> _How to complete this task_
Return each line in the records below that contains the string "scrollbar".

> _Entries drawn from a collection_
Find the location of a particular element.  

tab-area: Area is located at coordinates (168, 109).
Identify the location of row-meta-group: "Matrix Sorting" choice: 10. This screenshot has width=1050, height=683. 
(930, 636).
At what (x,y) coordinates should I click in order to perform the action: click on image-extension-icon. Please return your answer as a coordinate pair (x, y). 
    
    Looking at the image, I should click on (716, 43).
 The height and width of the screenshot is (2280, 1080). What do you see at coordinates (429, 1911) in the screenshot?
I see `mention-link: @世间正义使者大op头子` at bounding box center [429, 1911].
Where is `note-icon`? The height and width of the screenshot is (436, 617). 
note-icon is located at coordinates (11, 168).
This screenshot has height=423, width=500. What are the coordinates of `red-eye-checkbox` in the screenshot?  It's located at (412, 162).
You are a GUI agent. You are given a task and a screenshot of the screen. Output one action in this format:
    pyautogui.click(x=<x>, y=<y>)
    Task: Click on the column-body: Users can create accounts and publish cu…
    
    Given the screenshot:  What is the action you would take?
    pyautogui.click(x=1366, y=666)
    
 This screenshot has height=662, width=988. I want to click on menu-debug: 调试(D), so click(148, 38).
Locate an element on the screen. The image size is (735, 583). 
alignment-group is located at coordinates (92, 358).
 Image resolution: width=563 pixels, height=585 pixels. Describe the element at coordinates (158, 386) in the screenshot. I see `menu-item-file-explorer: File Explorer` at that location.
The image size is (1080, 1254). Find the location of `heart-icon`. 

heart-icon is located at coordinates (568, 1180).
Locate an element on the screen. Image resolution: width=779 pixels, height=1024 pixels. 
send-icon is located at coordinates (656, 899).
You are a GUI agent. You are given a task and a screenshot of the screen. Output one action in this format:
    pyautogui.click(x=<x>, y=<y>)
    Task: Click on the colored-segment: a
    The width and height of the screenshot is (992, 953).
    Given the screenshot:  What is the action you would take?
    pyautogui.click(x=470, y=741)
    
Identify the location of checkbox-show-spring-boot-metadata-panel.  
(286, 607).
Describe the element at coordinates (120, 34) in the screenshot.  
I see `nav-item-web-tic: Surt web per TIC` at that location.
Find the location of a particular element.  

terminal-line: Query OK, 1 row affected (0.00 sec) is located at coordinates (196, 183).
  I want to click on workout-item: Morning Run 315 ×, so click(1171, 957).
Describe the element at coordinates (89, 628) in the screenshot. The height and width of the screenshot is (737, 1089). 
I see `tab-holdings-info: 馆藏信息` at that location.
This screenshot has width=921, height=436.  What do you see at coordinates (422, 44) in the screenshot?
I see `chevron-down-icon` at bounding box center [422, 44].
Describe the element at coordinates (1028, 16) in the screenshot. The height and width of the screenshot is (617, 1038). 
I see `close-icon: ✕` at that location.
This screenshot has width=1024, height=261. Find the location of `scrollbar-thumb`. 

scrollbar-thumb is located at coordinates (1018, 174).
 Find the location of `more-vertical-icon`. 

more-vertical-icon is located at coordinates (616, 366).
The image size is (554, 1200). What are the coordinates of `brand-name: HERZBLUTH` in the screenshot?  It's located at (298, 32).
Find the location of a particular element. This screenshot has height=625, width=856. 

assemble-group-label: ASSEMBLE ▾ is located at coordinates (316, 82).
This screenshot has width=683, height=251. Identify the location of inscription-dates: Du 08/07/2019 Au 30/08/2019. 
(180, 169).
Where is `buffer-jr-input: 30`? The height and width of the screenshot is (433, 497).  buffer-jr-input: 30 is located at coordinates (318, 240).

> _Your response_
This screenshot has width=1024, height=261. Find the location of `scrollbar-thumb`. 
scrollbar-thumb is located at coordinates (1018, 174).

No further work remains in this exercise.